Refusing a breath test isn't a wise decision

Refusing a breath test sounds like a tremendous way to avoid some serious consequences, doesn't it? Imagine an officer pulls you over on the suspicion of drunk driving, and after asking you to take a breath test you tell the officer "no." Surely that's going to lead to you avoiding drunk driving charges, right?

Well, in a fantasy world, this may work. But in reality, refusing to take a breath test is actually a very damaging decision that can affect you when drunk driving charges are filed.

The first thing to realize about this topic is that implied consent laws usually compel the individual to accept the breath test. When you get your driver's license, you are essentially agreeing to implied consent laws. In exchange, the state allows you to drive. So by not accepting a breath test, you are breaking this "agreement," so to speak.
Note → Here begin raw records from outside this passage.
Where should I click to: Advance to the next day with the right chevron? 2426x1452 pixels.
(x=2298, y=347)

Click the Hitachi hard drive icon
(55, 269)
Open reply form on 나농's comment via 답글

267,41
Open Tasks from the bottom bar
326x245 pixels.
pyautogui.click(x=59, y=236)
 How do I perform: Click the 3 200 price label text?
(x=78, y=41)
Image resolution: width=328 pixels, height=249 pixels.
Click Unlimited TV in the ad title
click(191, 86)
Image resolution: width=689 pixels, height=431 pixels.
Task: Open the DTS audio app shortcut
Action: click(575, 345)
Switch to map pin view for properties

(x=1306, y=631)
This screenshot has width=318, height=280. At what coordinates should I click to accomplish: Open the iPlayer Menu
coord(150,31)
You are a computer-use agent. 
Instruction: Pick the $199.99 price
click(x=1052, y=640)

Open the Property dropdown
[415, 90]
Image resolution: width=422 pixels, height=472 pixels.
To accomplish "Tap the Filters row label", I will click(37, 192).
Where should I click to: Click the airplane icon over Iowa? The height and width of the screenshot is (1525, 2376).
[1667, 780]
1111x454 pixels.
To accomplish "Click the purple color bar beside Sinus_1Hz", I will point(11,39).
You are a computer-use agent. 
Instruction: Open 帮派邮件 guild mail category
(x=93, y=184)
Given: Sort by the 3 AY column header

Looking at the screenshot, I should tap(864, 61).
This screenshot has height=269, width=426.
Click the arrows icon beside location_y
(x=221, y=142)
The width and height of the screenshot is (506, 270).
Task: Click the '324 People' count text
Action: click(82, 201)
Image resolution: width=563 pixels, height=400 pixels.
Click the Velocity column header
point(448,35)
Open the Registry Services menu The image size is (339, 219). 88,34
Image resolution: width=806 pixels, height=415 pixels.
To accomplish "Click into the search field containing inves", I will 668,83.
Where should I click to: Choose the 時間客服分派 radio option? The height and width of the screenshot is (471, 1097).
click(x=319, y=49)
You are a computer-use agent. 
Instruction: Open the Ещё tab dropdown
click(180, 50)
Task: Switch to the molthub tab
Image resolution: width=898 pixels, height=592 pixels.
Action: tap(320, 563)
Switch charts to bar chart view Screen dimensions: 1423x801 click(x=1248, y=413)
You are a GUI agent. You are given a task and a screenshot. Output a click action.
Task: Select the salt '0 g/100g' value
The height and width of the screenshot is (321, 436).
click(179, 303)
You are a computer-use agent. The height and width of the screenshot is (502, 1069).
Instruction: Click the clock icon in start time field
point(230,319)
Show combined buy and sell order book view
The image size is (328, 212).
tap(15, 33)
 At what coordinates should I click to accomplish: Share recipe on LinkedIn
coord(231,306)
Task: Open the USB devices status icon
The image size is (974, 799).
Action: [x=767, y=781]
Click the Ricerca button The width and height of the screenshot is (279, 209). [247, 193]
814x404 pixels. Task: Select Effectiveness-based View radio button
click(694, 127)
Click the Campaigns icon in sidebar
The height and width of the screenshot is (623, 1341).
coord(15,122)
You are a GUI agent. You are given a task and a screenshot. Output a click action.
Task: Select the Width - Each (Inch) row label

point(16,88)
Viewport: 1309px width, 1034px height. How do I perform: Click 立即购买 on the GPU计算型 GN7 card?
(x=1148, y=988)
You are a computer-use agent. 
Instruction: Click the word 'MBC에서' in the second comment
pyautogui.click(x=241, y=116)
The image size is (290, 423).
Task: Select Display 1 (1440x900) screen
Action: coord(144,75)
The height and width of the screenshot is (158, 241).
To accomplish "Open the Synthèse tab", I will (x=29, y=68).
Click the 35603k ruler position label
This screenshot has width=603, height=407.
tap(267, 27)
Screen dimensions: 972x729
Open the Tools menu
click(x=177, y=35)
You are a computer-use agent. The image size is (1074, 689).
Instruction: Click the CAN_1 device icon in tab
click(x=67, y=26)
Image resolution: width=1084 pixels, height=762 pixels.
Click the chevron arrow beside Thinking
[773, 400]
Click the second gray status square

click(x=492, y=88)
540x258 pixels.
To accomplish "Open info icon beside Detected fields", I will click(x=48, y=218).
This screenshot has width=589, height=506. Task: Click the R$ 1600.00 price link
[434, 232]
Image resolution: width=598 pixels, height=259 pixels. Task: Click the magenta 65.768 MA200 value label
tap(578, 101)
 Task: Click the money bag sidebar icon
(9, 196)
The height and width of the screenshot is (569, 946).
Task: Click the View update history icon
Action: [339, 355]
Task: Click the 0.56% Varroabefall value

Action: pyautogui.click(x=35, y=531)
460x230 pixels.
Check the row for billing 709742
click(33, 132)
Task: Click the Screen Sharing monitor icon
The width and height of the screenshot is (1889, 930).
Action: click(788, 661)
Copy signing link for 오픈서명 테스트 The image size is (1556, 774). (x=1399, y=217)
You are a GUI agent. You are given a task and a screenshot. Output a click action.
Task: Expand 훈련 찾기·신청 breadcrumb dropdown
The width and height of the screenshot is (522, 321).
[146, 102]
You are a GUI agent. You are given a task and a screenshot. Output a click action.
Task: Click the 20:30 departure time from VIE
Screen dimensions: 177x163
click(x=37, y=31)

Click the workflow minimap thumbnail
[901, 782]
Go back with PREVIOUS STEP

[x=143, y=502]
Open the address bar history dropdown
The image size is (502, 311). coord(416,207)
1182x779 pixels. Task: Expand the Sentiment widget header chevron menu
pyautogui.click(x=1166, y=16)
If you still refuse to take a breath test, then your license will automatically be suspended. The police will still take you in and likely get the evidence they need anyway, likely via a blood test or a court order. Worse still, the prosecution could cite your refusal to accept a breath test in court, damaging your case.

The point here is that refusing to accept a breath test is not a wise decision. There are ways to defend against a drunk driving charge that are far more effective than refusing a breath test. Consult with an experienced attorney if you are accused of a DUI.